━━ INFORMATION ━━

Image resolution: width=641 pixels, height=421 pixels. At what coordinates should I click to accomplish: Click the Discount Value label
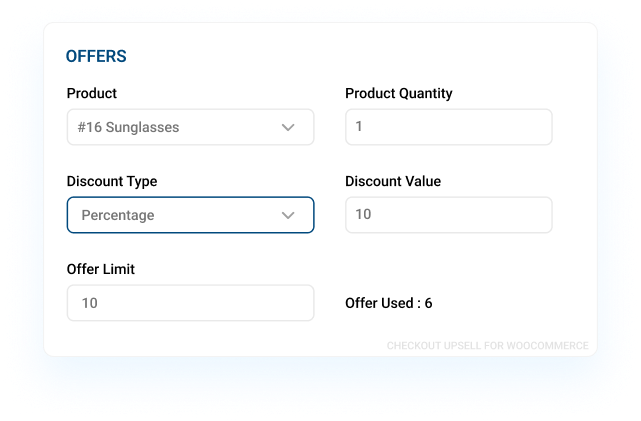pyautogui.click(x=393, y=181)
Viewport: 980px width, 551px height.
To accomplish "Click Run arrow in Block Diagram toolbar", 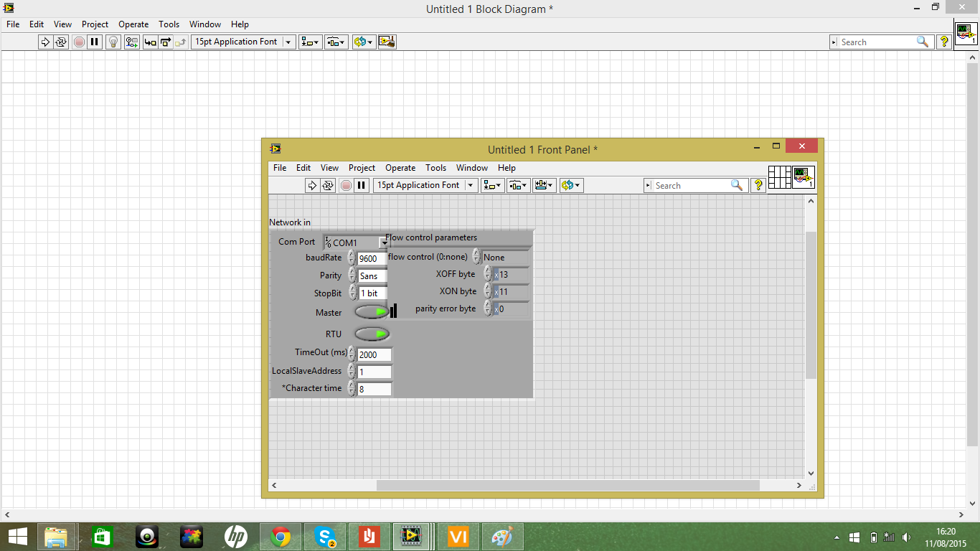I will [45, 42].
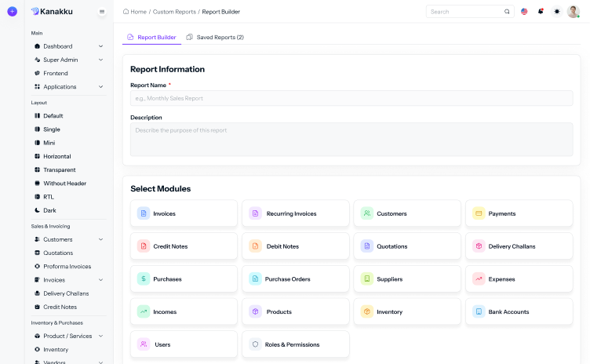
Task: Switch to the Saved Reports tab
Action: click(215, 37)
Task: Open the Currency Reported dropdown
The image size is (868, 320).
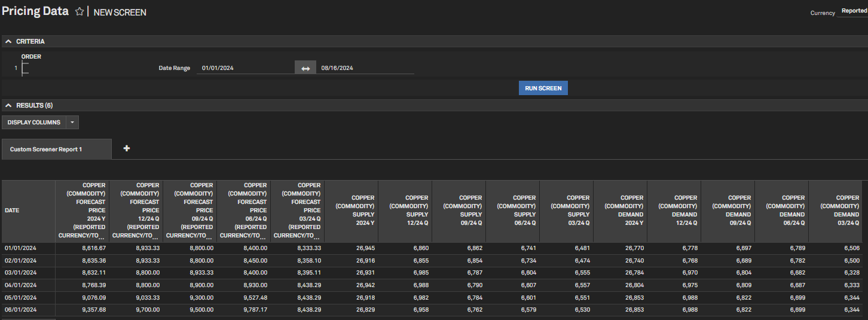Action: click(854, 11)
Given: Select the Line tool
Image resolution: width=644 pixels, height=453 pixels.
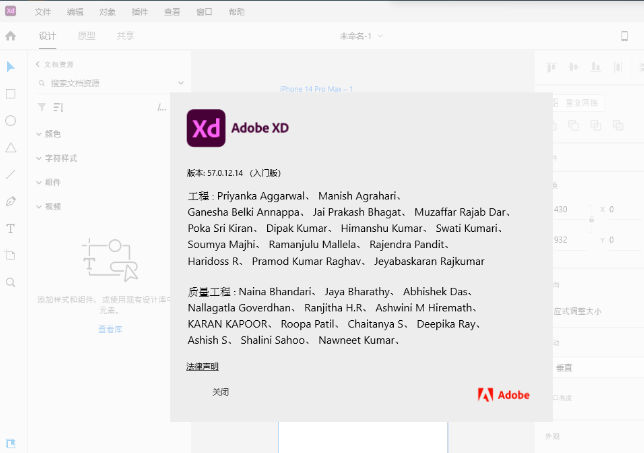Looking at the screenshot, I should (x=11, y=174).
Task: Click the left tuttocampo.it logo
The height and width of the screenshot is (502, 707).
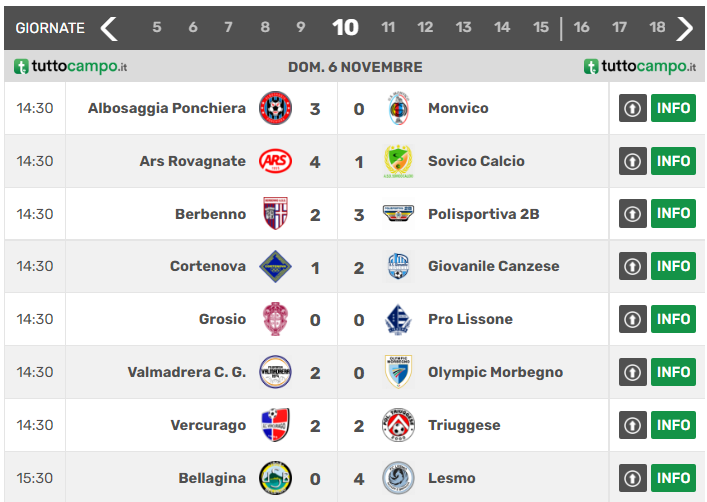Action: pyautogui.click(x=70, y=67)
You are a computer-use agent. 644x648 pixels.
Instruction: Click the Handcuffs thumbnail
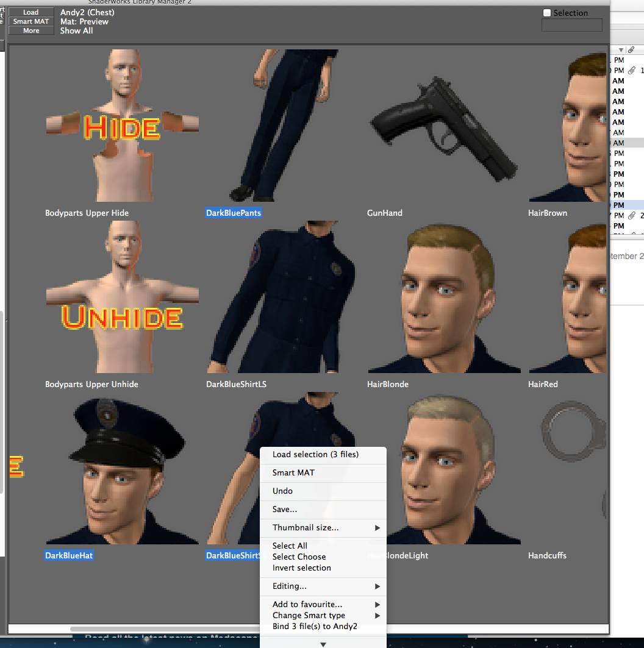567,468
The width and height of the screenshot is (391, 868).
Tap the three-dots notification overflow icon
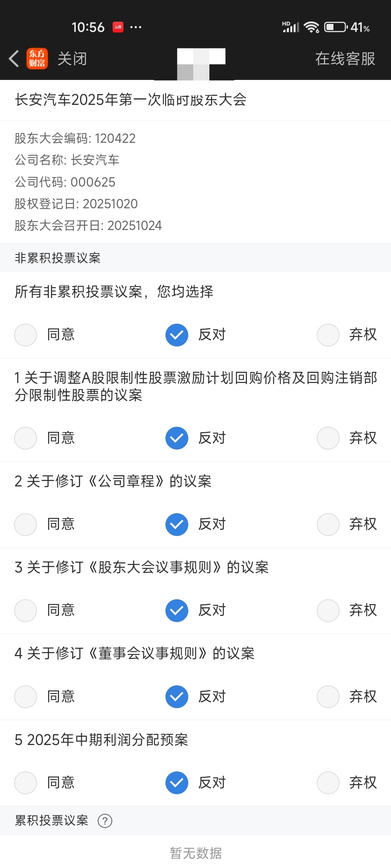click(x=136, y=27)
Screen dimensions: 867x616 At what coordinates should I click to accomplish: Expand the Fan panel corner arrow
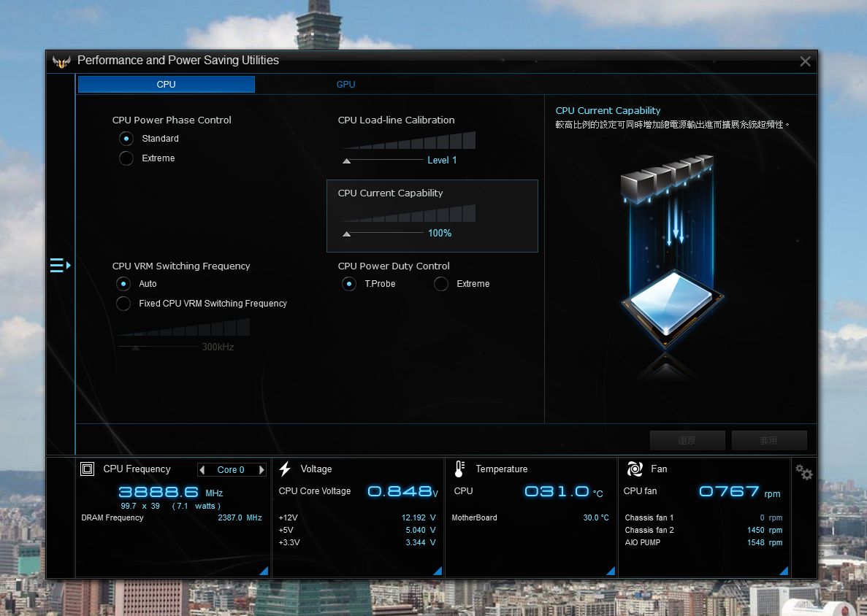click(784, 571)
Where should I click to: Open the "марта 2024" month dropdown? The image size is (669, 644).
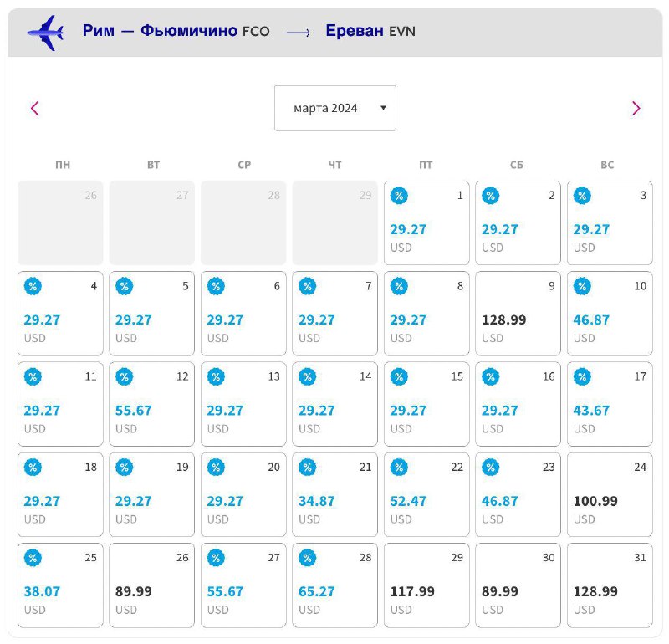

━━━

▶ **EXERCISE AIM**: Using the data above, give again exactly the lines starting at the one holding "Image resolution: width=644" and ending at the one holding "The width and", inclusive, and nothing more. Omit the pictures.

▶ **REPLY**:
Image resolution: width=644 pixels, height=453 pixels.
Looking at the screenshot, I should (x=11, y=174).
Task: Click the left tuttocampo.it logo
The height and width of the screenshot is (502, 707).
Action: pyautogui.click(x=70, y=67)
You are a computer-use agent. 644x648 pixels.
Instruction: Click the Handcuffs thumbnail
567,468
The width and height of the screenshot is (391, 868).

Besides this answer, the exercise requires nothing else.